Объяснение прозвучало просто и логично. Но для Анны Сергеевны логика была не важна. Важен был сам факт — машина, чужой мужчина, вечер. Пазл в её голове, сложенный из обрывков фраз бабы Клавы и собственных домыслов, обрёл недостающую деталь.

— Ну, раз по пути… — протянула она, и в этом «ну» слышалось всё что угодно, кроме доверия. — Дело ваше, молодое. Нам-то, старикам, что. Мы люди простые. Видим, что мужчина женщину каждый вечер к подъезду привозит, ну и думаем по-старому.

Иван поставил вилку на стол. Звук получился слишком резким.

— Мам, что значит «думаем по-старому»? Я знаю Павла. Это мой хороший друг, я сам его просил подхватывать Катю, потому что у неё совещания часто затягиваются. Чтобы она одна по темноте не шла. Что тут такого?

Он пытался говорить спокойно, но в голосе уже прорезались металлические нотки. Он смотрел на мать и видел перед собой не родного человека, а чужую женщину, которая с наслаждением ковыряется в его жизни грязной палкой, найденной на улице.

Анна Сергеевна поджала губы, изобразив на лице обиженную добродетель.

— Да я же ничего, Ванечка, я же не говорю ничего плохого. Я просто радуюсь за вас. Что всё у вас хорошо, богато. Что жена у тебя на виду, пользуется уважением… у мужчин.

Последние два слова она произнесла с едва уловимым нажимом, который превращал комплимент в пощёчину. Катя молча встала, взяла свою тарелку и унесла на кухню. Она не хлопнула дверью, не сказала ни слова. Она просто исчезла из комнаты, оставив Ивана наедине с матерью и вязким, ядовитым воздухом, который уже нельзя было разбавить никакими шутками. Первая трещина прошла по самому основанию их дома.

— Так и не выходит из головы эта машина, Ваня, — начала Анна Сергеевна, входя в гостиную, где Иван и Катя пытались смотреть какой-то фильм. Она не садилась, а встала прямо перед телевизором, массивная, непоколебимая, как памятник самой себе. Её лицо приобрело то самое выражение праведной скорби, которое она репетировала часами на лавочке. — Валентина Петровна, медик бывший, глаз у неё намётанный. Говорит, не просто подвозит он её. Он стоит подолгу у подъезда, мотор не глушит. Ждёт чего-то.
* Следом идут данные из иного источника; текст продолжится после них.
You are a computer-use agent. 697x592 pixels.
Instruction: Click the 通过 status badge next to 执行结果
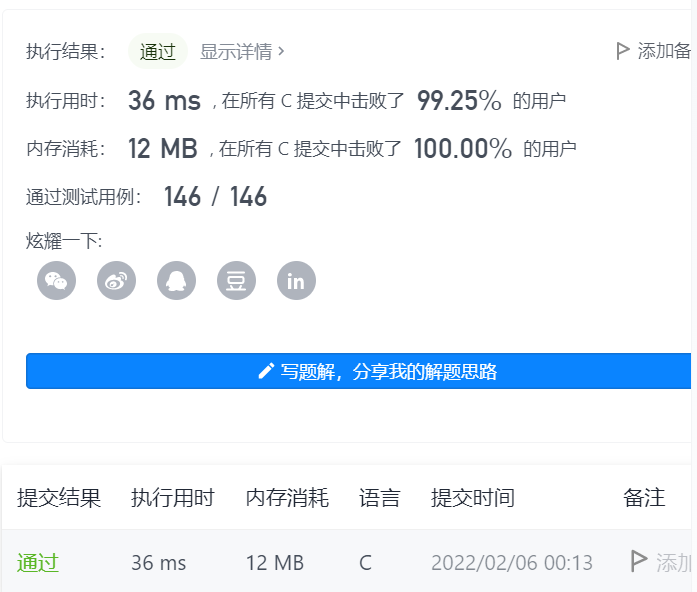(158, 52)
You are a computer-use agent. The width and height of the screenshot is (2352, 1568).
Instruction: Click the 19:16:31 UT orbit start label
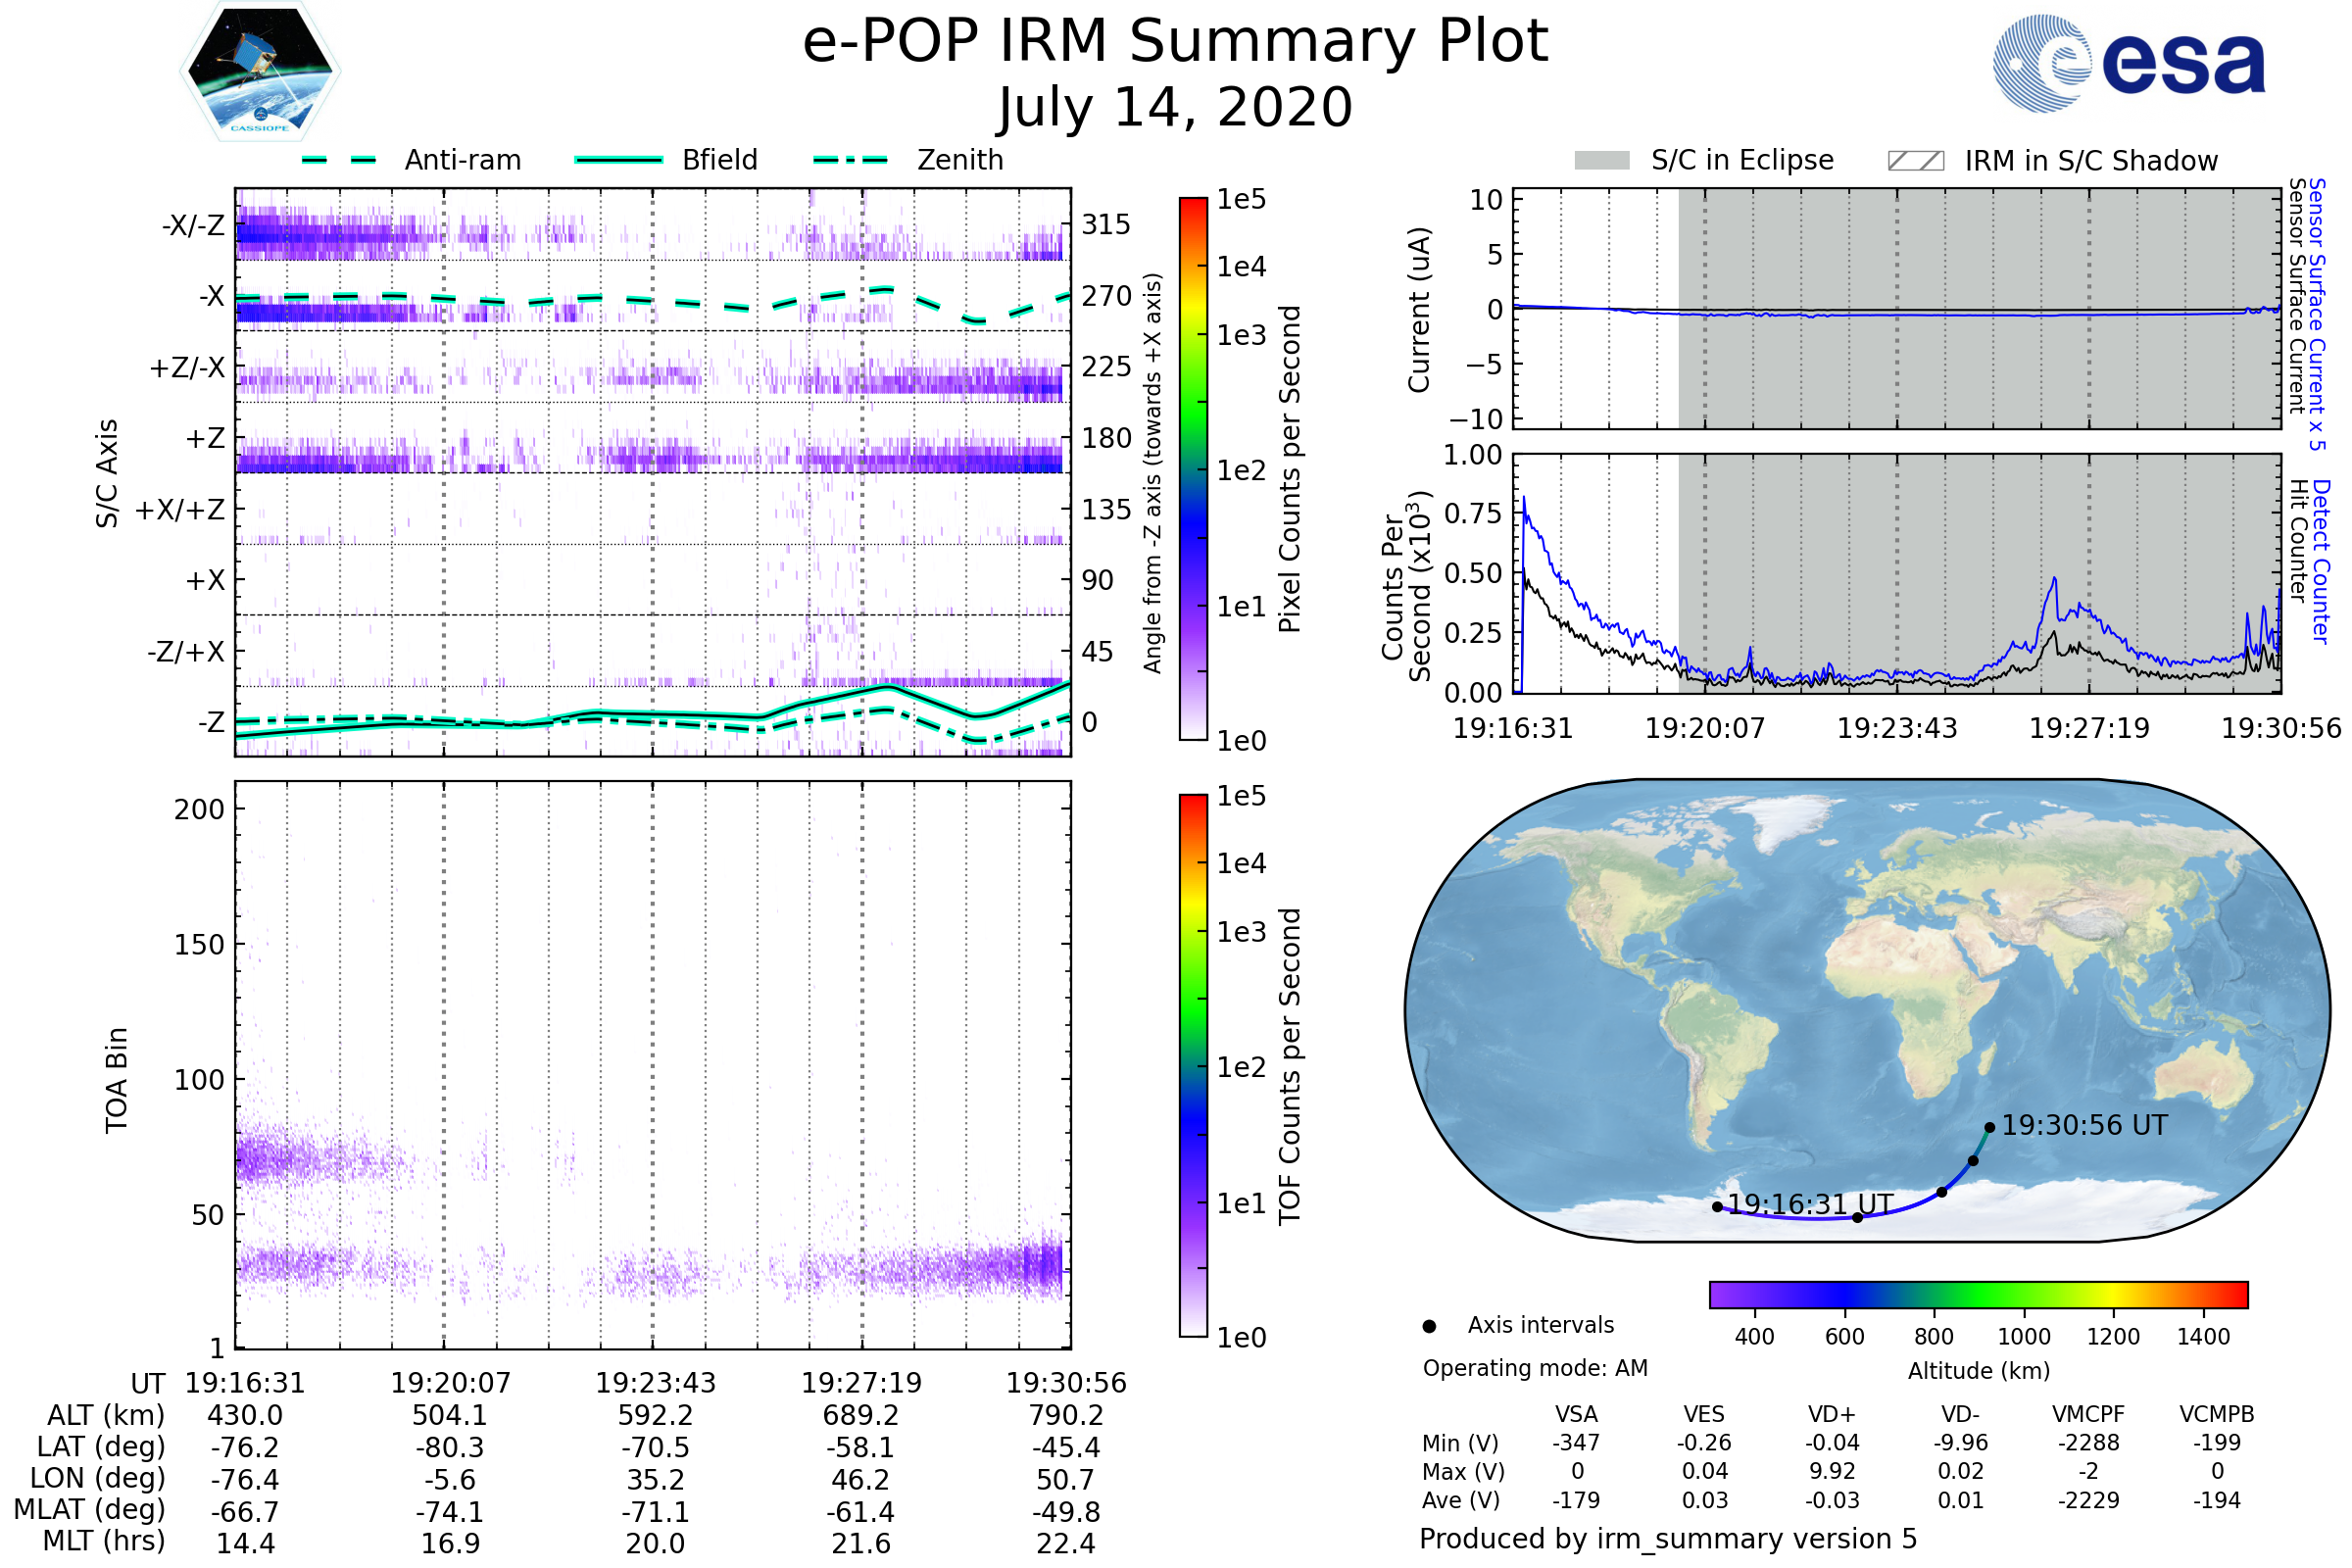(1810, 1204)
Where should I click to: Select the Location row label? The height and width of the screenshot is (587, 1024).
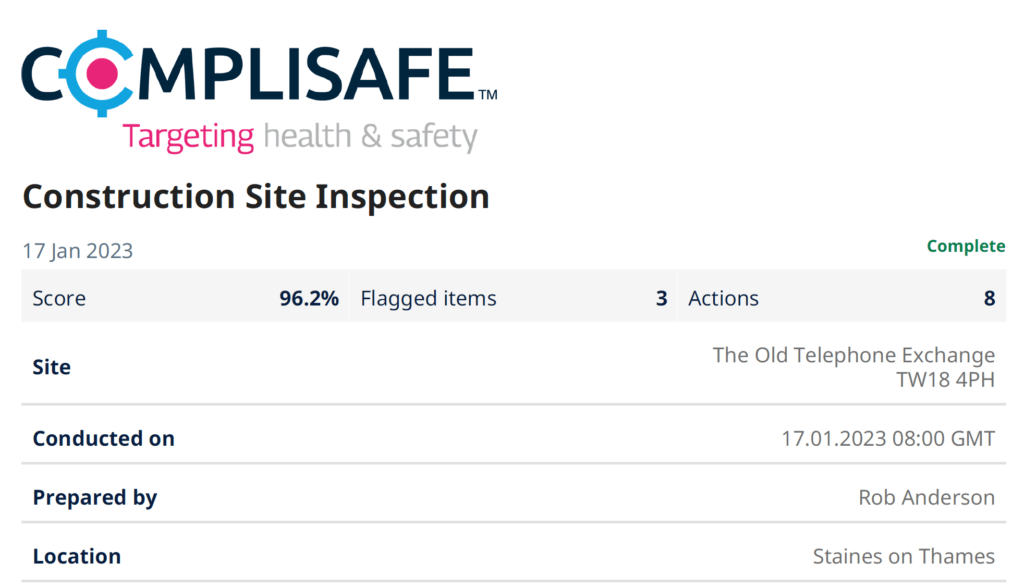point(77,556)

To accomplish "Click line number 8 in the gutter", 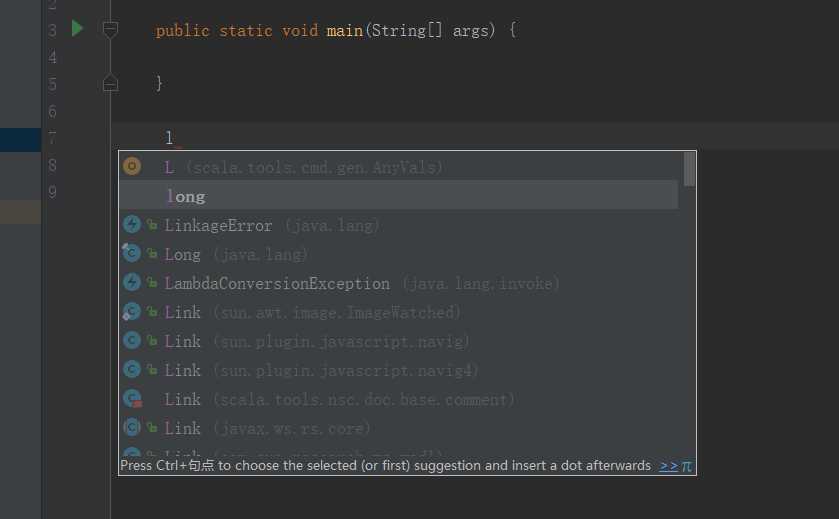I will coord(52,164).
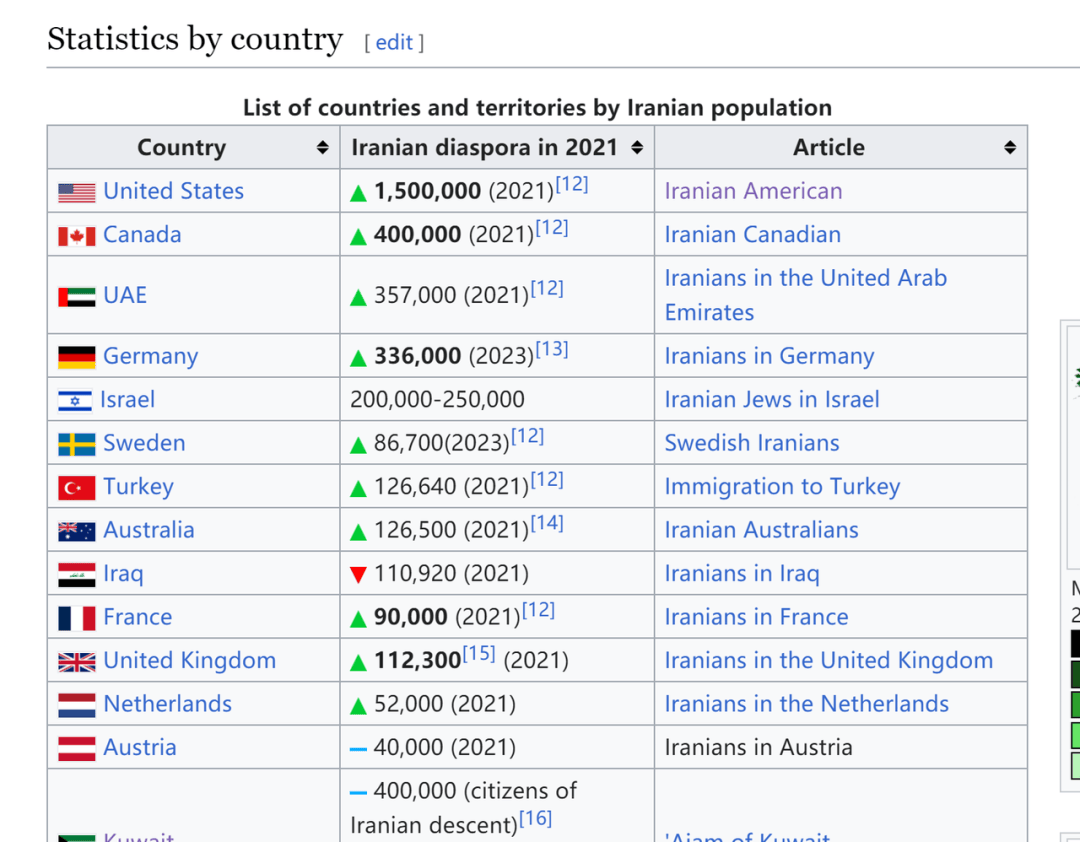Viewport: 1080px width, 842px height.
Task: Click the Turkey flag icon
Action: (77, 488)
Иван нажал на паузу. Фигурки на экране застыли в неестественных позах. Тишина, нарушаемая лишь гудением холодильника из кухни, стала плотной, как вата. Он медленно повернул голову к матери.

— Мам. Мы вчера это обсуждали. Что значит «ждёт»? Кого он ждёт? Меня? Я возвращаюсь позже Кати. Мы это выяснили.

— Ты не понимаешь, сынок. Люди видят, как она выходит из машины. Не сразу выходит. Сидят, о чём-то говорят. Смеются. — Анна Сергеевна говорила негромко, но каждое её слово падало в тишину комнаты, как камень в колодец. Яд действовал медленно, но верно, проникая в самые основы их семейного уклада.

В этот раз Катя не стала молчать. Она отложила книгу, которую держала на коленях, и посмотрела прямо на свекровь. Её взгляд был спокойным, холодным и до того ясным, что Анне Сергеевне стало неуютно.

— Павел мой руководитель, Анна Сергеевна. Мы заканчиваем крупный годовой проект. Иногда, уже после того как он меня подвёз, мы обсуждаем в машине рабочие моменты на завтра, чтобы не звонить друг другу поздно вечером. Это называется планирование.

Это было исчерпывающее, деловое объяснение. В нём не было ни оправдания, ни эмоций. Но для Анны Сергеевны логика была лишь досадной помехой на пути к заранее вынесенному вердикту.

— Планирование… — она попробовала слово на вкус и выплюнула его, как нечто горькое. — У нас в деревне это по-другому называют. Когда замужняя женщина по вечерам в машине с чужим мужиком сидит и смеётся. И не надо мне про твою работу рассказывать. Знаем мы эти работы.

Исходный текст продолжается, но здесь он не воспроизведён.